課題の指示 →
• a. NSR250のバーハンドル化の文章と次の各文が合っているかを判断し、「はい」か「いいえ」で答えて、決め手となる本文の語句をそのまま引用すること。(i) 筆者の体格にはヨーロピアン3型が適合する。(ii) NSRではスタート最初にフロントアップする。(iii) 取り敢えずの試乗の距離は40㎞である。
• b. NSR250のバーハンドル化の文章を、最後の一文の後から書き継ぐこと。

●NSR250-MC21のバーハンドル化

nsr250バーハンドル化
選任のための法律知識・



6. 取り敢えずの試乗,充電機能のチェック,リヤブレーキホースの交換

a. 取り敢えずの試乗/40㎞

スロットルの押し側とクラッチのレバー側が「汎用ネジたいこ」なので「いつ外れるか」心配。
「はんだたいこ」は失敗つづき。
「より完全なはんだたいこ」と「より適正長のケーブル」への交換はハンドルを決めてから。
まずは、近場を試乗。

●ハンドル

後退ステップでの「引き」の少なさを心配していたが、まったく違和感なし。
「後退・高めのステップ位置」 と「タンクニーグリップ」がうまく上体を支えてくれる。
上体はやや前傾となるが、ハンドルは無重力状態。

ハンドルの「高さ,巾,引き」ともよし。
これ以上、高くても,広くても,手前にきてもダメ。
私の体格(170㎝・70㎏の和製ML)ではヨーロピアン3型が適合。
もう少し「引き」たければ、高さ「+30㎜」,引き「+10㎜」のヨーロピアン4型を。

まずはヨーロピアン3型で乗ってみて、それからヨーロピアン2型か4型を試すのがよいでしょう。
ただし、20~30㎜の変化ではほとんど「変わったこと」が体感できません。 → 各寸法

●操縦性

上体が起きたので、上体の稼働域が増えた。
リーンアウトも普通にできる。これはオフバイク出身者にはありがたい。
ストリートユースではセパレートハンドルより格段に乗りやすい。

軽い車体に両足べったり。
「260㎏・FJ」や「前後17インチでも腰高のRMX」のように
停止したあとに「バランスを崩さないよう」気をつかう必要はない。

●エンジン

RMXのように「ガツン」とくる加速ではない。
回転上昇とともにパワーがでてくる。
RMXではスタート最初にフロントアップ、NSRではスタートしてからフロントアップ。
スロットルの動きに少し遅れてパワーが出る。
エンジンはスムーズに 10000rpm に向かって上昇し、パワーも「1:1」で強くなる。
この「滑らか」さは「がさつなRMX」では味合うことができない。

●総評

純正のセパレートハンドルは「乗り手と場所を選ぶ」。
しかし、バーハンドルでは「誰でも、どこでも楽しめる」。
バーハンドルはNSRを身近なものにしてくれる。
「もっと乗っていたい」と思わせる。

「元NSR」のシニアにはバーハンドルをお勧め。

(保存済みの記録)

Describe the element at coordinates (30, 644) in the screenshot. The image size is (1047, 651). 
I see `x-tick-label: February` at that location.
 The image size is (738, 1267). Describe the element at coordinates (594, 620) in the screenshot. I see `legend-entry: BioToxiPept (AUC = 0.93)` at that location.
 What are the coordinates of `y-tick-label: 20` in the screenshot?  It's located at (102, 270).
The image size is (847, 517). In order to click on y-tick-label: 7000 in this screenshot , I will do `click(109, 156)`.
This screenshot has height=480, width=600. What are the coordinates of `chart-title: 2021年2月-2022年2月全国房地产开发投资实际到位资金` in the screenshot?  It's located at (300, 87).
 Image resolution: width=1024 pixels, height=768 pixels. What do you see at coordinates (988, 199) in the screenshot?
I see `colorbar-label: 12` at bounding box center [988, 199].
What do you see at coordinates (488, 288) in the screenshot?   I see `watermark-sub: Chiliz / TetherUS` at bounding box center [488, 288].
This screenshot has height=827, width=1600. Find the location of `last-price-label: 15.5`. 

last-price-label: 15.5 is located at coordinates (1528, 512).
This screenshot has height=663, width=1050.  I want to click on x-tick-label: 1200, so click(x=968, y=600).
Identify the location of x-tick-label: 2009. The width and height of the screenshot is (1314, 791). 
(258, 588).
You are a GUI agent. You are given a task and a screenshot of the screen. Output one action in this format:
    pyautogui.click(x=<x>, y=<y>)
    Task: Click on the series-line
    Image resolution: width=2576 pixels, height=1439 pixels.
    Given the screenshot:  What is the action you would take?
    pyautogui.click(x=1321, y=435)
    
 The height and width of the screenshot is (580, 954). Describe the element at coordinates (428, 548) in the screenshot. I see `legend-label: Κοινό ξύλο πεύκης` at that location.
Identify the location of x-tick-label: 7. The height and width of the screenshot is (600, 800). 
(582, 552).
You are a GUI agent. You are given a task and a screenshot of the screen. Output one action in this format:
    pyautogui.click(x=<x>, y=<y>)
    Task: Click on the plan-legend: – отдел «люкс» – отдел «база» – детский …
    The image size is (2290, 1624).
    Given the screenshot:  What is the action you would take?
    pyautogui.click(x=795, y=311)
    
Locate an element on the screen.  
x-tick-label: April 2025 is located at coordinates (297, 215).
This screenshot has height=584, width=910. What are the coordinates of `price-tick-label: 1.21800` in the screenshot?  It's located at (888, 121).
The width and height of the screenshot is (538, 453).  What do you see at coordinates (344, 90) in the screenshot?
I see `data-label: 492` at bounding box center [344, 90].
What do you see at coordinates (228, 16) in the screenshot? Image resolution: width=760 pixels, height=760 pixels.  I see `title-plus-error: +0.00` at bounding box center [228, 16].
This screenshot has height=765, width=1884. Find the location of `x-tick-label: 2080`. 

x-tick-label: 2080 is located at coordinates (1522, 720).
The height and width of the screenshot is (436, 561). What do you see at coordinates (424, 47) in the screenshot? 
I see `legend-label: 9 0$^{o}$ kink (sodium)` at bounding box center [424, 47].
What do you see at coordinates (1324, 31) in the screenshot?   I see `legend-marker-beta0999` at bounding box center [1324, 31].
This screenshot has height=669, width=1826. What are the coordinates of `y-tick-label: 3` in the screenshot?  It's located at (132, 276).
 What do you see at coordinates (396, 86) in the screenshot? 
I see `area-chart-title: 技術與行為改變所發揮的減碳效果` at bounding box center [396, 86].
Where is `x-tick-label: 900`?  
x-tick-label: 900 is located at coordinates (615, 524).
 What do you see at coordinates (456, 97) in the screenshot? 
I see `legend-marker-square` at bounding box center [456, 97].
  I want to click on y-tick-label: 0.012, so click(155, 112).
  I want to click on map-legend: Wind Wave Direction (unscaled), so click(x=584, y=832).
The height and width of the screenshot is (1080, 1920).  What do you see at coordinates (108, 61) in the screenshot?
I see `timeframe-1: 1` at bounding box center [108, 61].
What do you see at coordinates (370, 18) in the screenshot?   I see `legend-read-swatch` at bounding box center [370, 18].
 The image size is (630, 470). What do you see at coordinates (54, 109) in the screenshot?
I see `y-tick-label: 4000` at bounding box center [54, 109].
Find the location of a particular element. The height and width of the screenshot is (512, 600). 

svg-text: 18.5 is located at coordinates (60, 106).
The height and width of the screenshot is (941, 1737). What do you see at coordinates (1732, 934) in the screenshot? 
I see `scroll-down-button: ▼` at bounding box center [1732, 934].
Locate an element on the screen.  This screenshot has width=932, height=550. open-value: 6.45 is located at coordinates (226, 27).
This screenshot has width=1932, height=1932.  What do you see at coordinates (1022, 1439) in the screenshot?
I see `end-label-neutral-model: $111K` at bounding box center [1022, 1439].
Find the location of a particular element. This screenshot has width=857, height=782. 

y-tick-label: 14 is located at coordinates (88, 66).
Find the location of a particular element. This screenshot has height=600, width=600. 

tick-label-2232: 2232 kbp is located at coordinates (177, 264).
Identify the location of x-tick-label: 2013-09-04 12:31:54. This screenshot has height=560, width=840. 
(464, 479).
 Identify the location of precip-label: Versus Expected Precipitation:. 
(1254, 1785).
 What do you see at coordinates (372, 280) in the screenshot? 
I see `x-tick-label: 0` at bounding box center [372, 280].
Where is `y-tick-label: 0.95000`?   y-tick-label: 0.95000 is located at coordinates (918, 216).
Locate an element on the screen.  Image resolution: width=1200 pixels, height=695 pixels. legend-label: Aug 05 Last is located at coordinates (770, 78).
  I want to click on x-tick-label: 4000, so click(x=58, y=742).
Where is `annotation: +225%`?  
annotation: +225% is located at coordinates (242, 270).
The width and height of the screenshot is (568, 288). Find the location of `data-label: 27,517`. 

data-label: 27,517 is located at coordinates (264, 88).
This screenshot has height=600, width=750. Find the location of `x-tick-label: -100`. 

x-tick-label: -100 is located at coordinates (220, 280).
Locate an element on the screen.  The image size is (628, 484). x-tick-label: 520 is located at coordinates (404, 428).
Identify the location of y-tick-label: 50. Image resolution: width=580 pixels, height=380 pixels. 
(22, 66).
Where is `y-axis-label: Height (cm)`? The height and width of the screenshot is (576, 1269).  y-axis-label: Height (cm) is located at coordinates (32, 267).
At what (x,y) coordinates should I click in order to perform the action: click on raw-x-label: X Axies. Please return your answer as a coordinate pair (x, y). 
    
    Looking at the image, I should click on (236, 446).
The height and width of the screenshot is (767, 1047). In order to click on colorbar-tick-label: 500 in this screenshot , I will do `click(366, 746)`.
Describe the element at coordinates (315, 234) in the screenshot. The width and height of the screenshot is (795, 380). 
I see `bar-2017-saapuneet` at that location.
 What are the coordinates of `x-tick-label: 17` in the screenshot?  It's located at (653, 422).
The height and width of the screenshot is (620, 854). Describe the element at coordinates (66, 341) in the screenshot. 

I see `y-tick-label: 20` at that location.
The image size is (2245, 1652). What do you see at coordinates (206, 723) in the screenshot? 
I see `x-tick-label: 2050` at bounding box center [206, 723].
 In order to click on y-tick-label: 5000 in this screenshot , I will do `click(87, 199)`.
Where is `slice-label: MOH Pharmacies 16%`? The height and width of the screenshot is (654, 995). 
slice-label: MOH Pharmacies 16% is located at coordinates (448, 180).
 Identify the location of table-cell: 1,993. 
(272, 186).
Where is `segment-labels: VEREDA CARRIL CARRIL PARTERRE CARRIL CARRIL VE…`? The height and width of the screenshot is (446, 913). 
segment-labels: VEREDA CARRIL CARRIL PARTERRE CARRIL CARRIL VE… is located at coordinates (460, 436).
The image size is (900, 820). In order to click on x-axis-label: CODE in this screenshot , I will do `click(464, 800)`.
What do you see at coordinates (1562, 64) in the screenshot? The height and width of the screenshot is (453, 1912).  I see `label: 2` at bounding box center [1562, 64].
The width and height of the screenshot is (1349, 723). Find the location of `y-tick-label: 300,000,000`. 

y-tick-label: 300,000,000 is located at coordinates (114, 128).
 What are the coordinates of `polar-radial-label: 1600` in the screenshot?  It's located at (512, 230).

解答 →
• a.
(i) はい。「私の体格(170㎝・70㎏の和製ML)ではヨーロピアン3型が適合。」
(ii) いいえ。「RMXではスタート最初にフロントアップ、NSRではスタートしてからフロントアップ。」
(iii) はい。「取り敢えずの試乗/40㎞」

• b.
耕運機のようなアメリカンより楽しめます。
もっとも、楽しんだあとは「けっこう腰にきます」が。

b. 充電系統のチェック

前述の電装異常は偶然治ったけれど、「翌日の取り敢えずの試乗」ではインジケーターランプが点灯しない。
しかし、キックするとエンジンがかかる。
40㎞の試乗を終えて、アイドリングでライトを点灯させてみるとエンジンストップ。
※当時のバイクは常時点灯ではなくライトOFFのスイッチがあります。
バッテリー電圧は11.7V。
「自然解消した電装異常」が引っかかる。もしかして、走行中に充電されていないのでは?

●スイッチボックスの通電チェック

充電系統のチェックをする前に、スイッチボックスの通電チェック

カプラーを全部外し、メインスイッチ,ホーン,ライト/P・H,パッシング,ウインカー,キルスイッチ。
全てOK。ディマスイッチだけ配線不明でチェックなし。
スイッチ入れて作動があれば「通電あり」だけど、念のため。

●リーク(漏電)テスト

・メインスイッチOFF → レギュレーター/レクチファイアーのカプラーを外す → バッテリーのマイナスを外す。
・電圧計プラス端子を外したマイナス端子に、電圧計マイナス端子をバッテリーマイナスターミナルに。
※マニュアルP16-4の写真は間違い(バッテリーノプラスターミナルに当てている。)
・電圧がなければ「リークなし」(正常)

こちらがレクチファイヤーのカプラー。

デジタルテスターで測ると0.062V。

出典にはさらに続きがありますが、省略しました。